OpenAI is good at unminifying code

Capabilities and Use Cases

  • Many report LLMs are strong at “text transformations”: unminifying JS, renaming identifiers, reformatting, refactoring, and translating code between languages/frameworks.
  • People successfully use LLMs to:
    • Reverse-engineer minified JS and Shopify scripts.
    • Clean up and comment messy code, or explain legacy logic and “why” decisions were made.
    • Convert code across ecosystems (e.g., Python↔JS, AWS SDKs, CloudFormation↔Terraform↔CDK).
    • Extract structured data (CSV/JSON) from text and parse database schemas.
  • Some use models alongside decompilers (e.g., Ghidra, Binary Ninja) to assist reverse engineering of binaries or assembly, with mixed but promising results.

Minification vs. Decompilation / Obfuscation

  • Multiple commenters stress: unminifying JS (same language, mostly renames/formatting) is far easier than decompiling binaries or undoing true obfuscation.
  • LLMs still struggle with heavily obfuscated or “state-of-the-art” JS and complex compiled binaries.
  • There’s debate on how hard the inverse problem really is; some see minification inversion as relatively easy, others note that lost semantics (names, comments) are nontrivial to reconstruct.

Tooling and Techniques

  • Several tools are mentioned that combine ASTs and LLMs:
    • Workflows where traditional parsers ensure semantics while LLMs only suggest better names or comments.
    • Local-model modes exist but are slower and less accurate; API-based modes are faster but cost tokens.
  • Suggested patterns:
    • Use LLMs to rename variables per-scope, then apply deterministic renames via AST tooling.
    • Validate LLM transformations via unit tests, mutation testing, or AST equivalence checks.

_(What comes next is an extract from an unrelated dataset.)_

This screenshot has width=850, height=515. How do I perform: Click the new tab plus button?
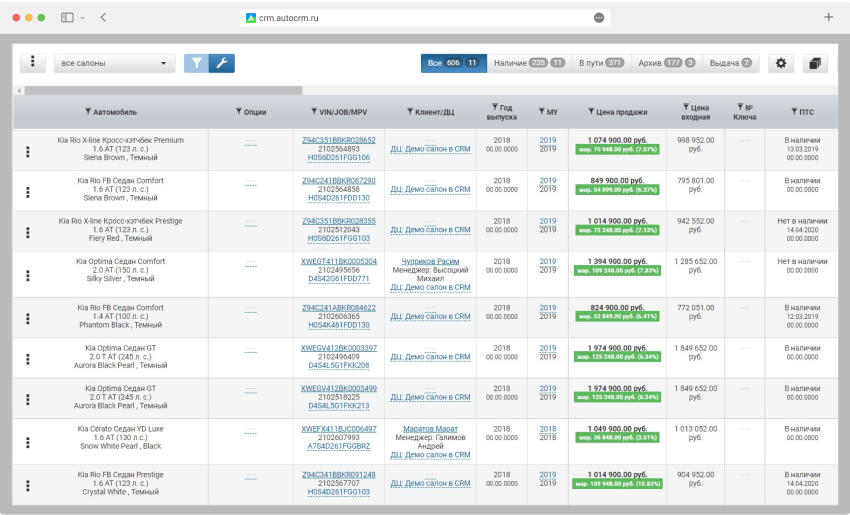[x=828, y=18]
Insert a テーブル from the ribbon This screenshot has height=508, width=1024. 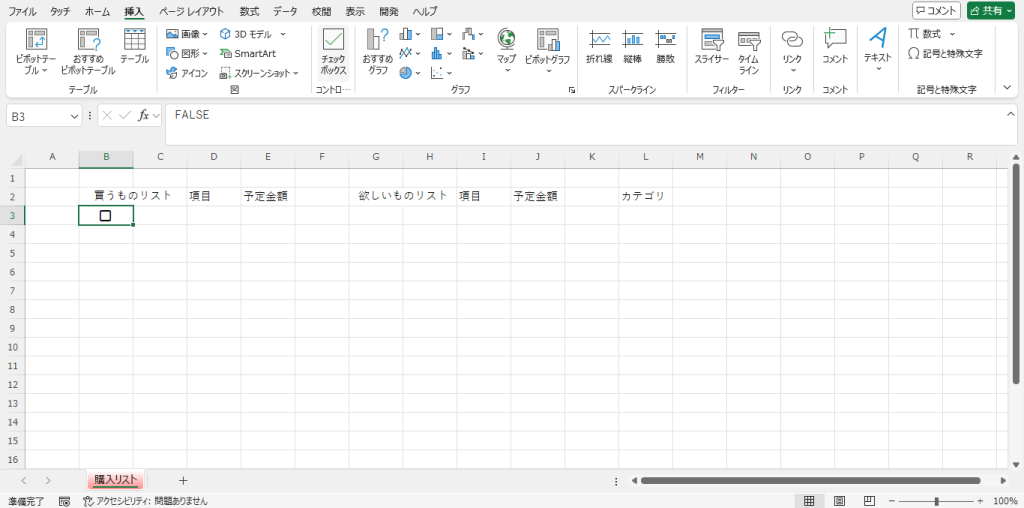coord(134,46)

Legal, Ethical, and Licensing Concerns

  • Strong disagreement over whether LLM-assisted decompilation could “render all code open source.”
  • Several point out: having source ≠ having rights; licenses and copyright still govern use and redistribution.
  • Clean-room reverse engineering is discussed; using decompiled/LLM-produced code directly is seen as risky, but using it only to write specs for a separate implementation may be acceptable in some jurisdictions (details flagged as jurisdiction-dependent and unclear).

Broader Implications and Skepticism

  • Some see this as a big unlock for reverse engineering, refactoring, and legacy software.
  • Others downplay novelty, noting that beautifiers and decompilers already exist, and LLM hallucinations and correctness remain major concerns.